* SOURCE DATA
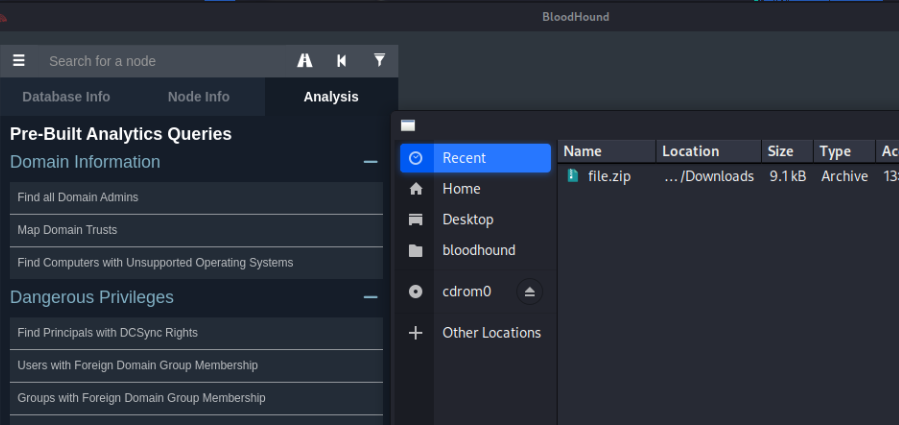
Task: Open the BloodHound hamburger menu icon
Action: pyautogui.click(x=18, y=61)
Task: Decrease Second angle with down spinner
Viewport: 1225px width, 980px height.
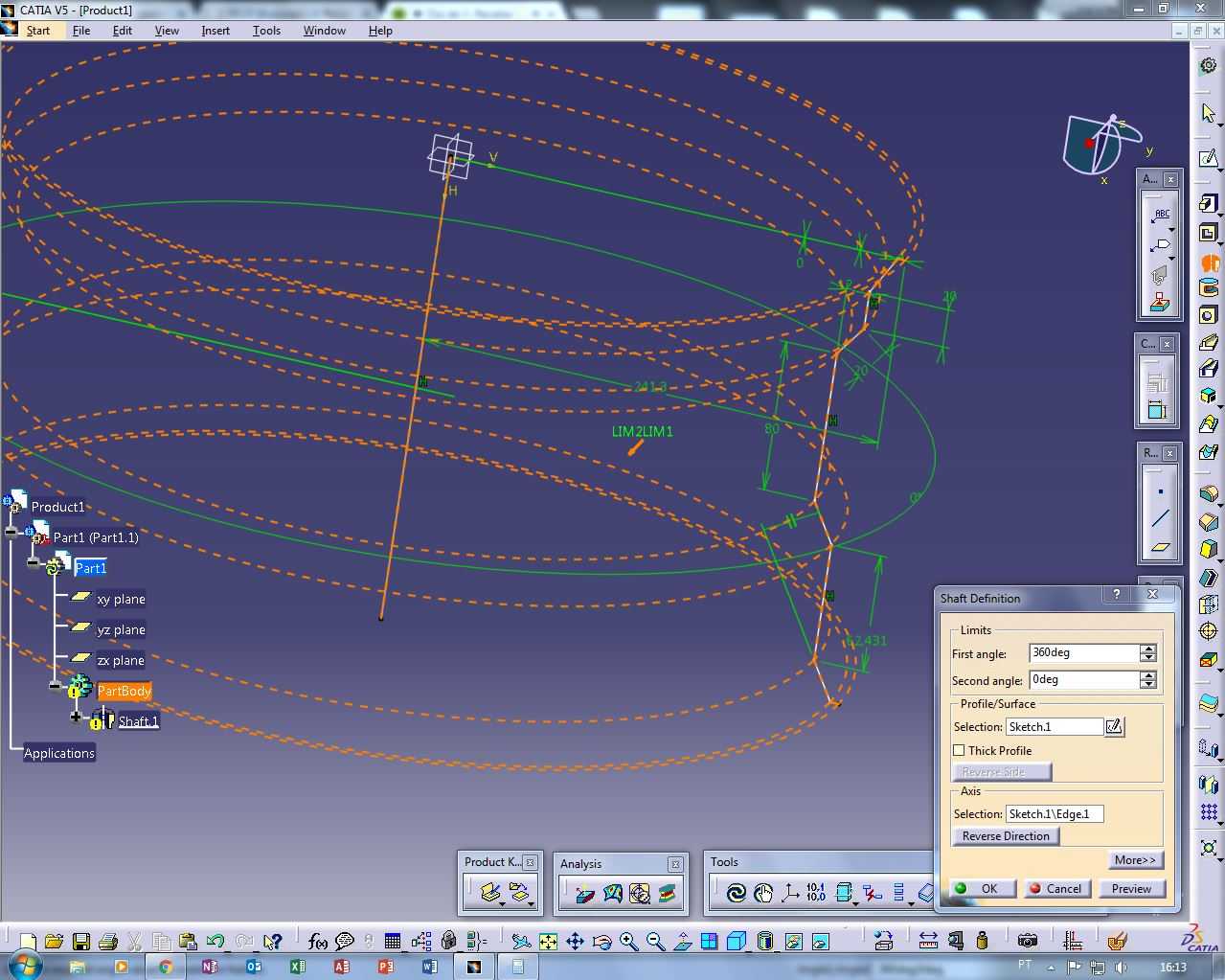Action: pos(1148,684)

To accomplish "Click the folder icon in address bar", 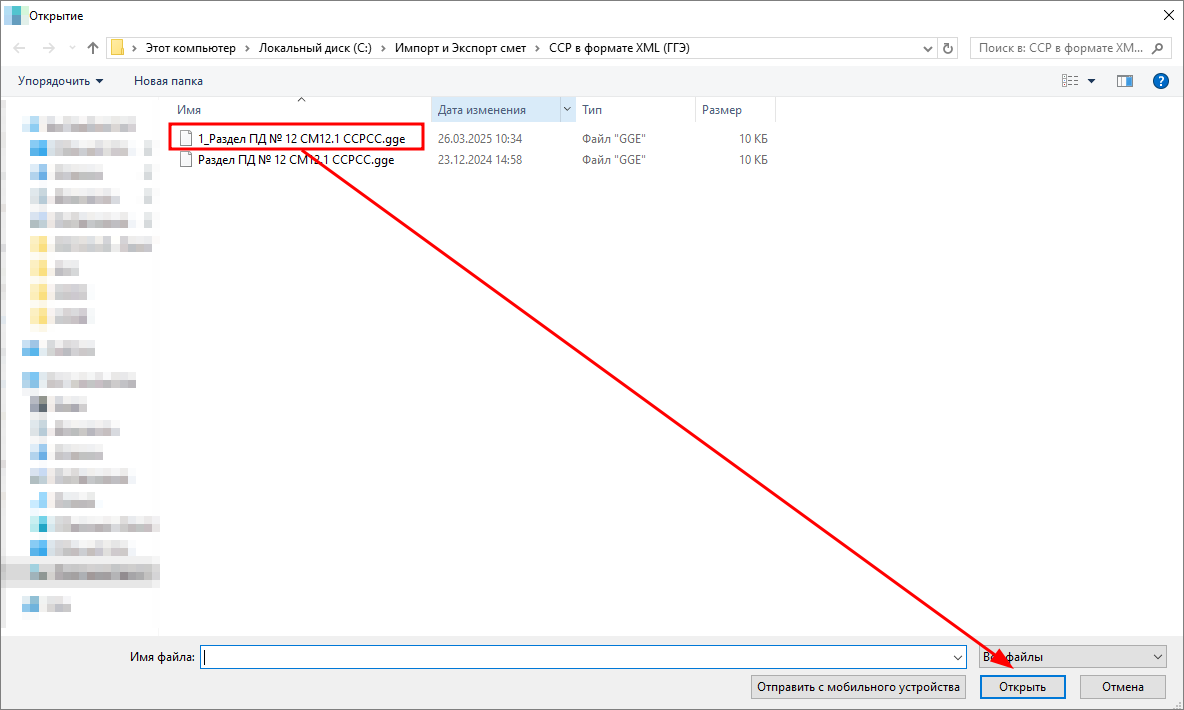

* HOW TO COMPLETE THIS TASK
Return word for word the line bearing "Viewport: 1225px width, 980px height." and every later line of the entries, but none of the pictures.

* SOLUTION BELOW
Viewport: 1225px width, 980px height.
Action: pos(1148,684)

To accomplish "Click the folder icon in address bar", 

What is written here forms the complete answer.